Le collectif des résidents de la Maison Églantine et de l’Unité de soins de longue durée l’a dit sans détour : 70 euros en 2030, pas un centime de plus. Vendredi 31 août, lors de la première table ronde avec les élus, la direction du Centre hospitalier François-Dunant et le préfet, les représentants des familles ont posé leur offre : 5 euros d’augmentation du tarif journalier d’hébergement au 1er septembre 2026, contre les 10 euros initialement évoqués par l’établissement. Une ligne rouge tracée à la règle, dans la salle de délibération de la collectivité territoriale.
« On a fait une proposition ce soir de 5 euros d’augmentation, au lieu de 10 euros. Donc maintenant, la balle est dans le camp de l’hôpital. Je pense que ça va être accepté maintenant ; ça va être à la direction du CHFD de répondre à cette question. Mais nous, il n’est pas question qu’on aille au-dessus pour cette année. Et puis arriver à 70 euros en 2030 », détaille Stéphane Perrin, membre du collectif.

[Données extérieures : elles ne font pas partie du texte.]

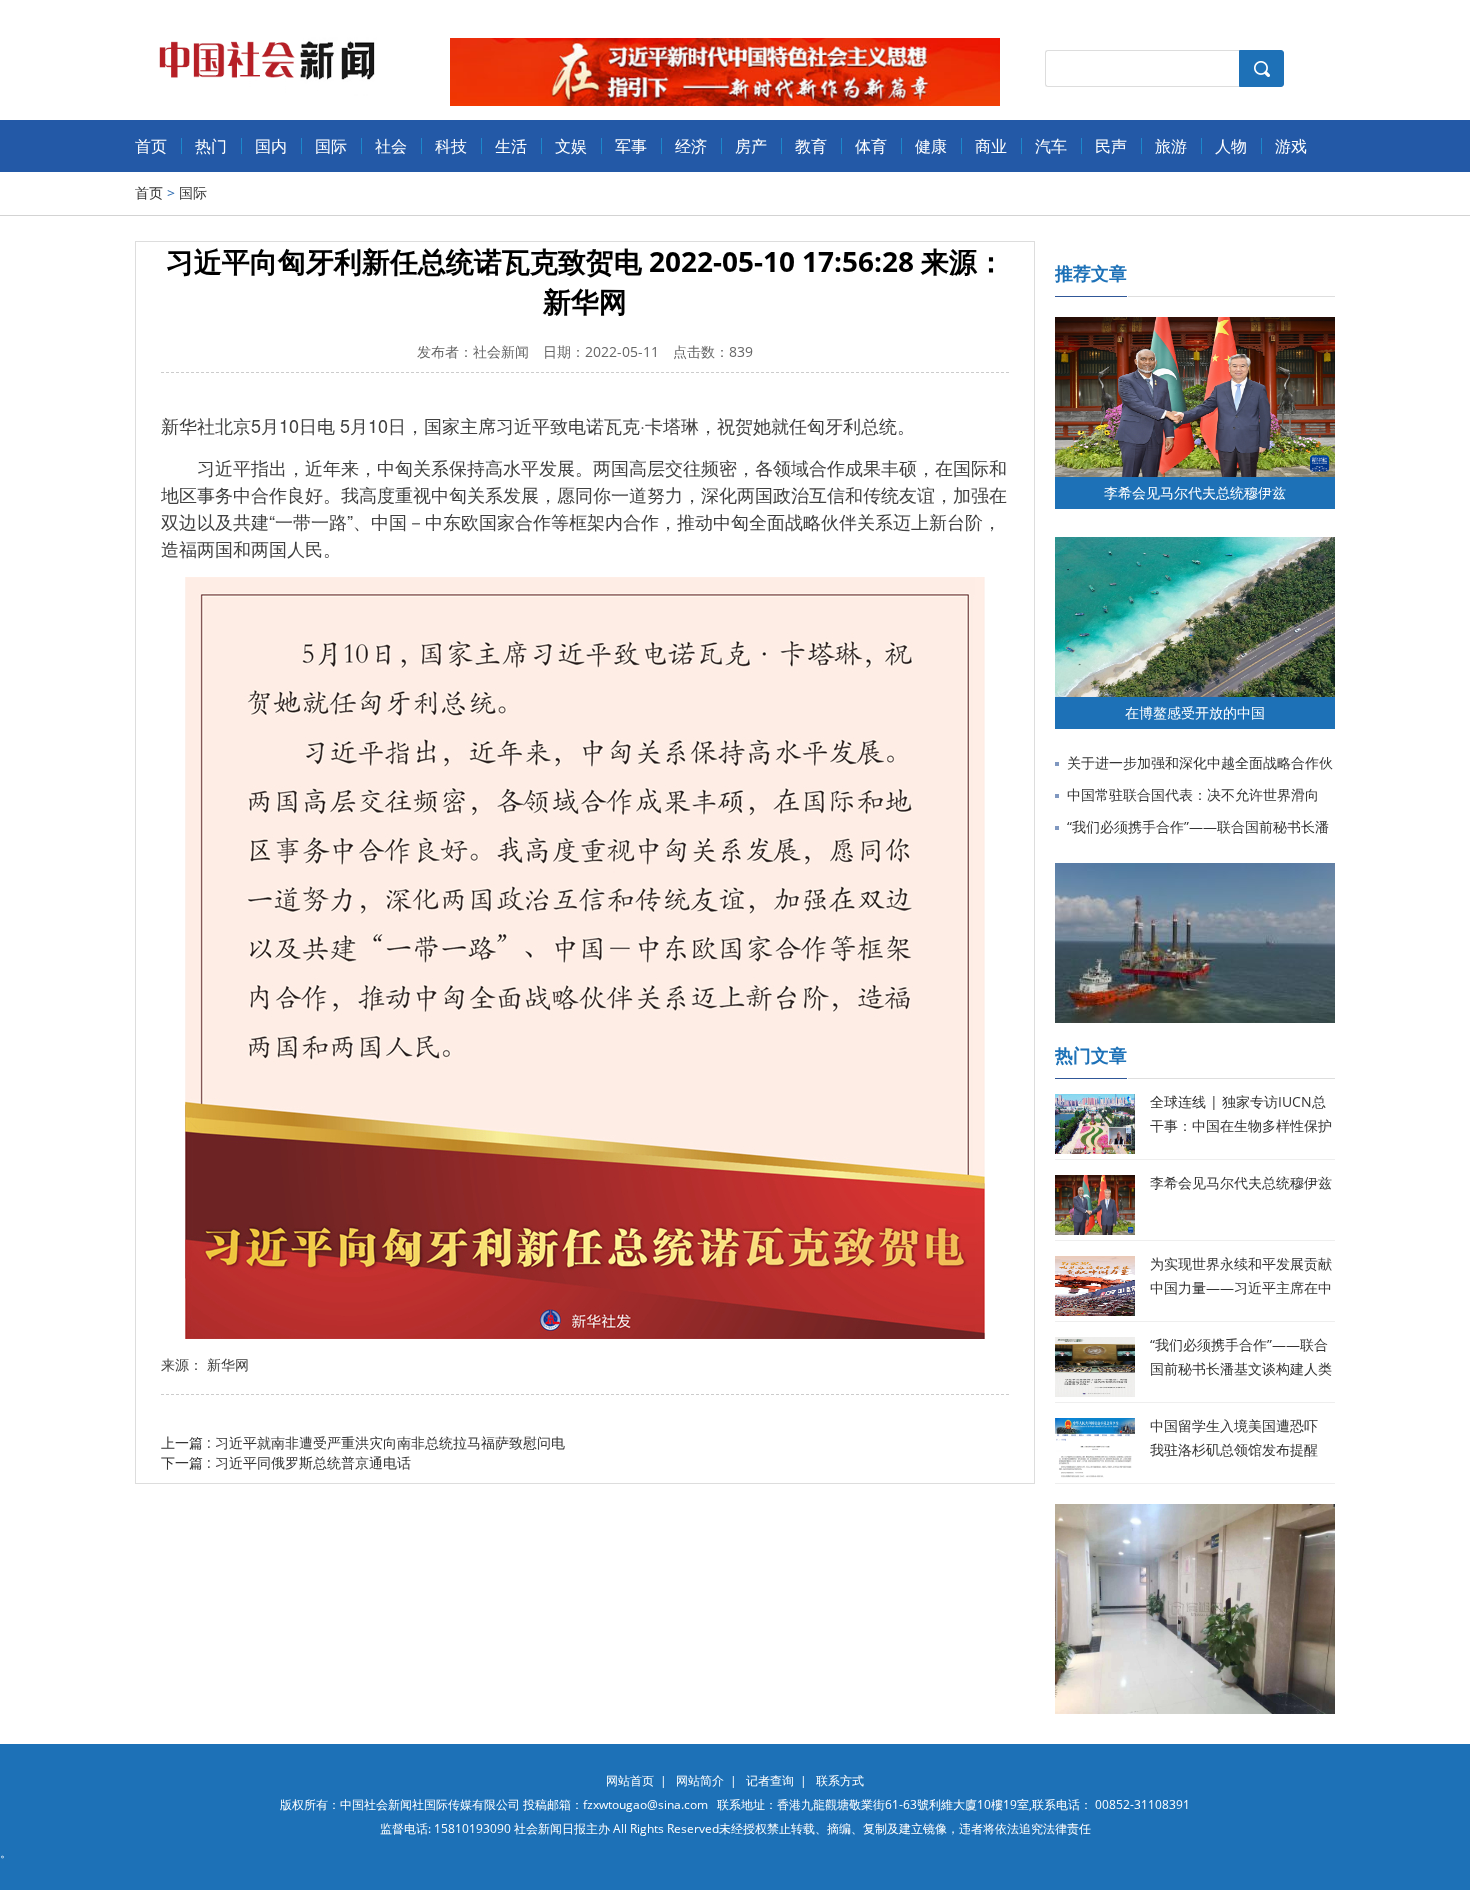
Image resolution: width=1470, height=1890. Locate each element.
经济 (691, 146)
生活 (511, 146)
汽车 (1051, 146)
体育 (871, 146)
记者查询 (770, 1780)
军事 (631, 146)
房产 (751, 146)
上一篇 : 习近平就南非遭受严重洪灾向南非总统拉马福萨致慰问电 (363, 1442)
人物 (1231, 146)
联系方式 (840, 1780)
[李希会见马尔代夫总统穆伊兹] (1195, 326)
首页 (151, 146)
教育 (811, 146)
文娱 (571, 146)
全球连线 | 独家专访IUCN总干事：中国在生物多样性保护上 (1241, 1125)
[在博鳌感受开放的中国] (1195, 546)
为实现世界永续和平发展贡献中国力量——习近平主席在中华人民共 (1241, 1287)
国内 (271, 146)
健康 (931, 146)
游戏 (1291, 146)
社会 (391, 146)
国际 (331, 146)
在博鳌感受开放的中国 (1195, 712)
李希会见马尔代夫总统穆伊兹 (1195, 492)
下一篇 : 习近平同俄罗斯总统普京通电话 (286, 1462)
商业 (991, 146)
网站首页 (630, 1780)
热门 (211, 146)
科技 (451, 146)
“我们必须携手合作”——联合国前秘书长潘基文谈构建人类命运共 (1241, 1368)
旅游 (1171, 146)
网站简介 (700, 1780)
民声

Concrètement, cela signifie un tarif journalier à 65 euros dès le 1er septembre 2026, dépendance comprise, puis un étalement de 5 euros supplémentaires sur quatre ans pour atteindre les 70 euros en 2030. Pas plus. « On n’ira pas au-dessus de ça. Ça, c’est non négociable. Après, ce sera aux élus, le député et la sénatrice, d’aller chercher les financements là où ils vont pouvoir les trouver. Nous, on s’arrête là », poursuit Perrin.
Une hausse qui était passée mal en mars
Le climat était tendu depuis plusieurs mois. À la mi-mars 2026, les familles avaient appris que le tarif d’hébergement grimperait de 60 à 70 euros par jour dès le 1er avril. Une hausse de 10 euros d’un coup, soit 300 euros de plus chaque mois. Pascal Desdouets, dont la mère de 80 ans vit au « moins un » de la Maison Églantine, avait fait le calcul : avec une retraite de 1 320 euros et une aide au logement de 312 euros, soit 1 632 euros par mois, sa mère ne couvre déjà pas le tarif actuel de 1 860 euros pour un mois de 31 jours. La hausse annoncée passait mal[1].
Le collectif s’était alors constitué, les échanges s’étaient engagés avec la direction du CHFD. Ce vendredi 31 août, la rencontre attendue a eu lieu. Une heure d’échanges à huis clos, pour aborder l’augmentation des tarifs, mais aussi la prise en charge et l’autonomie des seniors. « On a été écoutés, entendus. Maintenant, il faut savoir que le collectif arrive au bout de son chemin. Aujourd’hui, il ne nous appartient pas de continuer le combat. C’est assez complexe. Je pense qu’on a toute confiance à avoir en nos élus et puis nos représentants afin de bien veiller », confie Pascal Desdouets.
La direction du CHFD n’a pas encore répondu
Les cartes sont désormais entre les mains du Centre hospitalier François-Dunant. La direction doit accepter ou refuser la proposition du collectif : 5 euros au lieu de 10, et un étalement jusqu’en 2030. Pour l’heure, contactée, elle n’a pas donné suite. L’ambiance était détendue dans la salle de délibération, vendredi, mais la réponse de l’établissement dira si la table ronde a vraiment fait bouger les lignes. Les résidents, eux, ont tracé la leur : 70 euros en 2030, pas au-delà . Aux élus et aux financeurs de trouver comment tenir l’équilibre.